Month: November 2023

TorchScript for Model Optimization and Model Serving

TorchScript is an intermediate representation of a PyTorch model that can be optimized and run in a non-Python environment, making the PyTorch model suitable for deployment. It is part of the PyTorch ecosystem (Intro_to_TorchScript_tutorial.html , TorchScript JIT.html ).

Why is TorchScript needed ? Python while excellent for ML model development ( interpreted, REPL, simplicity, integration with number of ML libraries), also has characteristics that make it less suitable for model production deployments.
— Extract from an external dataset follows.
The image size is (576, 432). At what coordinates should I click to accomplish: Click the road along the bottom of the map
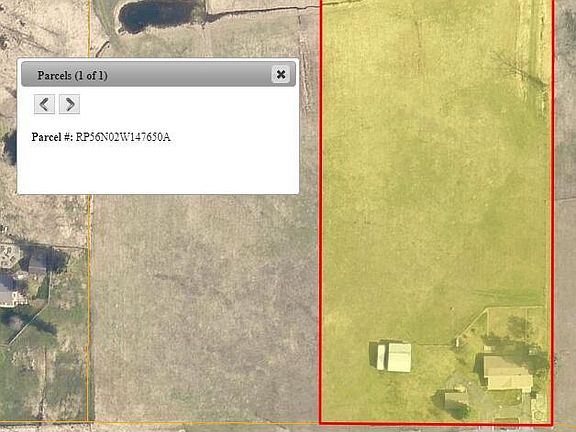point(288,428)
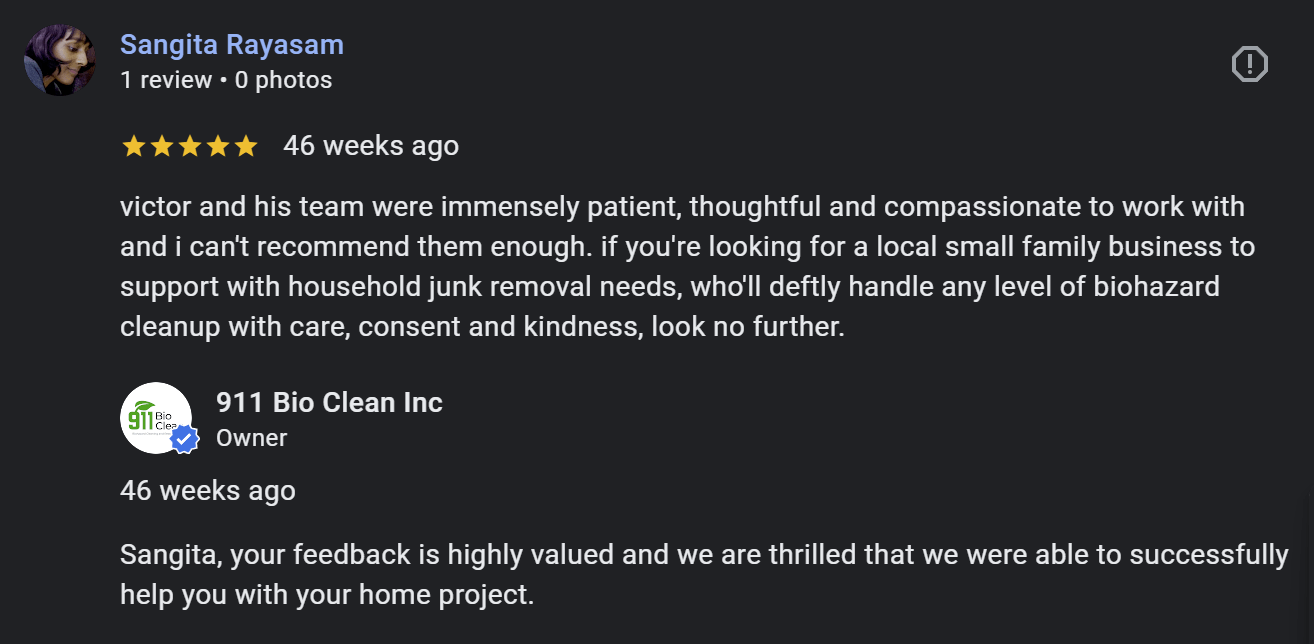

These characteristics include interpretation overheads, complex dependency management, high memory/CPU overheads and the lack of easy integration with native technologies such as C++ for high performance and for embedded systems. TorchScript provides tools for optimizations such as operator fusion and static graph analysis which can improve the efficiency and performance during inference. Optimizing the models is crucial for embedded systems with limited resources.

PyTorch had introduced eager/dynamic execution, which had the advantage of faster user feedback but the disadvantage of not having as many optimizations as were possible in static approaches as in Tensorflow.

A blog on Key points to grasp about TorchScript – https://medium.com/@hihuaweizhu/key-points-to-grasp-for-torchscript-beginners-c02cf94aaa50, makes several good points, including that TorchScript is a subset of PyTorch and consists of statically typed variables.

A discussion between eager mode and script mode at https://towardsdatascience.com/pytorch-jit-and-torchscript-c2a77bac0fff suggests the benefit of TorchScript is more about dev/production (versus training/inference), with the production version requiring performance optimizations and portability. Quote: “With TorchScript, PyTorch aims to create a unified framework from research to production. TorchScript will take your PyTorch modules as input and convert them into a production-friendly format.

NVIDIA uses TorchScript to facilitate the deployment and optimization of PyTorch models within their ecosystem. The Torchscript models are compiled to TensorRT, the Nvidia runtime .

AWS ML software stack, Neuron, supports tracing in torchscript. https://awsdocs-neuron.readthedocs-hosted.com/en/latest/frameworks/torch/torch-neuronx/api-reference-guide/inference/api-torch-neuronx-trace.html . https://pytorch.org/docs/master/generated/torch.jit.trace.html#torch.jit.trace . An example of a neuron sdk trace for pytorch – https://github.com/aws-neuron/aws-neuron-sdk/issues/371 .

PyTorch/XLA is another project that integrates with Google XLA compiler to enable running PyTorch models on Google TPUs.

GraphCore produces hardware for deep learning called a GraphCore Intelligence Processing Unit (IPU). The primary software framework provided by GraphCore to execute machine learning models on their IPUs is Poplar. It allows running models from TensorFlow and PyTorch. Poplar optimizes computations for the unique architecture of GraphCore’s IPUs. This includes optimizations for memory bandwidth, parallel processing, and other hardware-specific features.